My earlier posts on this topic have taken a top down view – from model building to implementation. In this post, I attempt to understand the bottom up view of this world – the vendor landscape and tools in this space. Good summaries of this view are provided in:

a) Stonebraker’s post on Big Data – This takes the view – everything is data- It is large in volume, coming at great rates in realtime (velocity), and it is of different “types”/formats/semantics – variety. How do we support the conventional CRUD operations and more on this ever increasing dataset?
b) The vendor landscape as provided in a) , b) and a nuanced view of b) in c). In a) the big data world is seen as a continuation of the conventional world of database evolution in the past three decades evolved to include unstructured and streaming data, video,images and audio. b) and c) view it from the positioning of different “tech” buckets – each focused on “improving” some aspect of an implementation.

c) The analytics services view : Every worth while realworld application has some or all of the pieces of this architecture. One can pick a variety of tools for each component (open source or proprietary), jig them in different ways, use off-the-shelf tools such as R and SAS and more to analyze the data.

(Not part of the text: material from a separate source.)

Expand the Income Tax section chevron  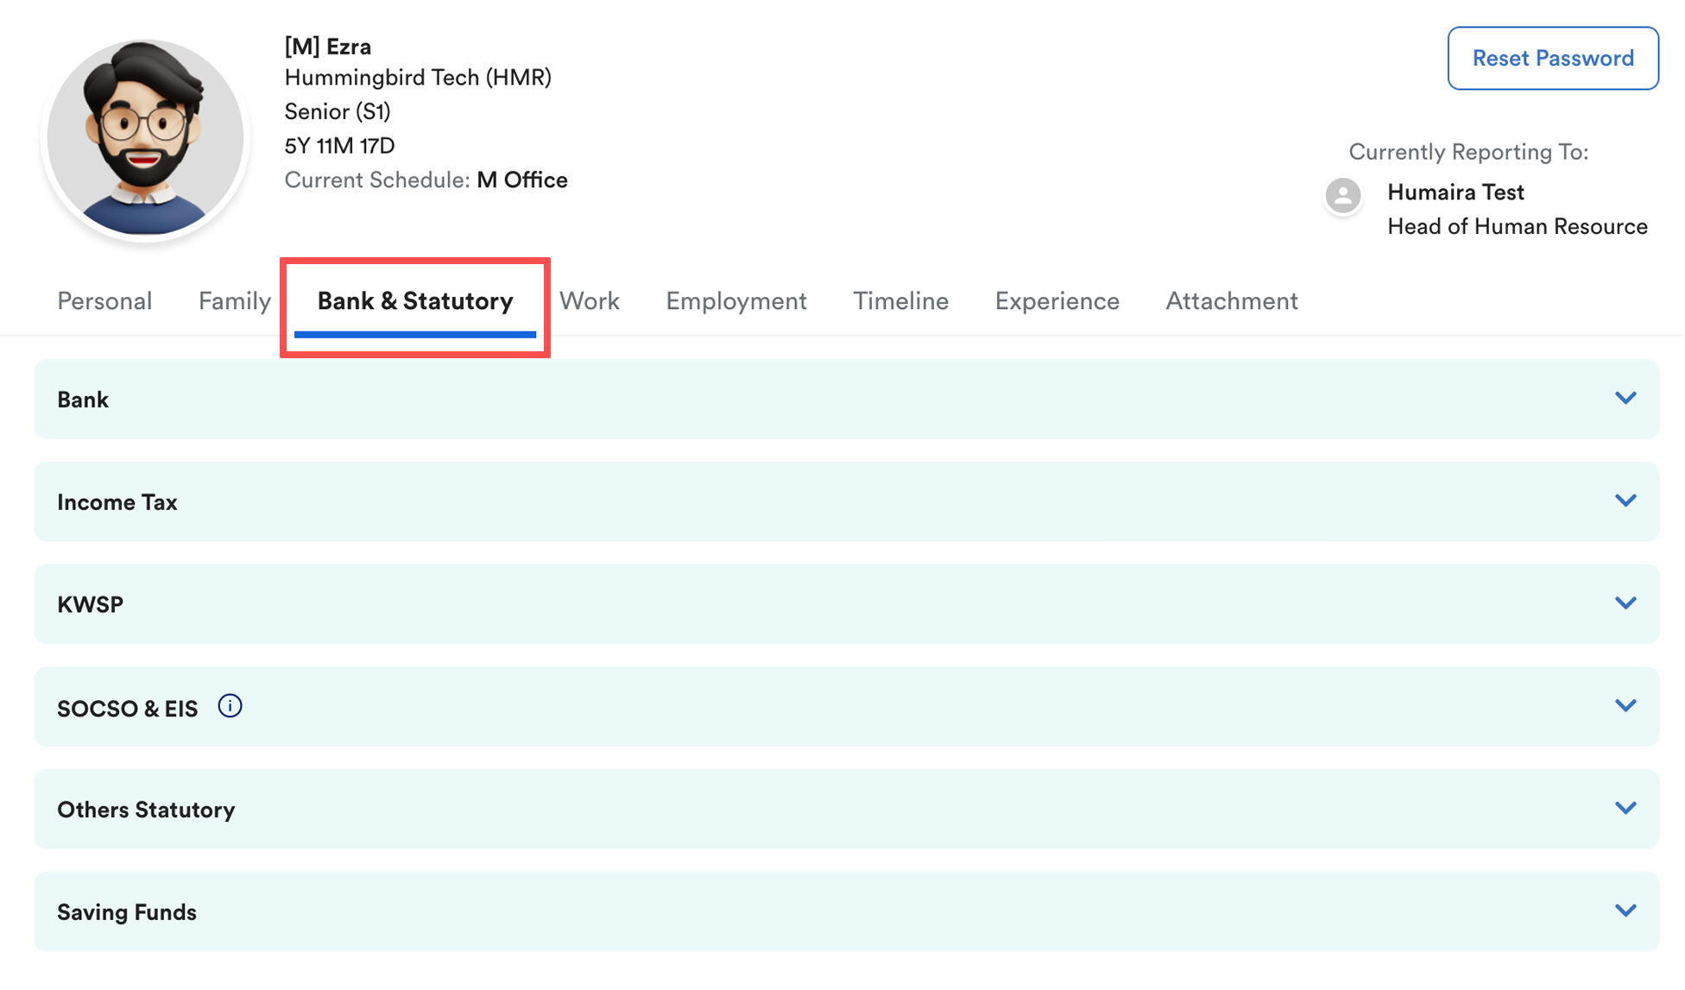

As I review the tools in this space, it is important to understand that these vendors value proposition is not to solve your “big data” problem – relevant to your business but to sell tools. Only after resolving the issues from a top down perspective, one can even constrain the technology choices and evolve the final solution incrementally. Vendors do not know your domain or your final application – so they cannot be held responsible. There are startups evolving in this space adopting either the horizontal tech view (db tool, visualization tool, selling data) or the vertical view – solving a specific problem in a vertical – say marketing/advertising/wellness etc. For example, Google is a big data company dealing with advertising at scale (vertically oriented) – they built the big data toolkit to solve a vertical problem. Amazon’s recommender system is another application of big data at scale – for books (and later extended to other products).

Betting on a vertically oriented view has better odds since the key to getting value out of big data is “model building”. Model-free approaches to big data – free ranging analyses of data, tech investments without a well-bounded/specific purpose – are more or less bound to fail. Worthwhile/reliable models do not emerge out of the blue in any domain – it requires work. The business advantage is you get to exploit the benefits of the model till someone else figures it out which is how all science/tech works. So the key question is how does a tech leader do an “evaluative” project – that provides some guidance on big data investments given limited resources? I will have some thoughts on this in future posts on this topic.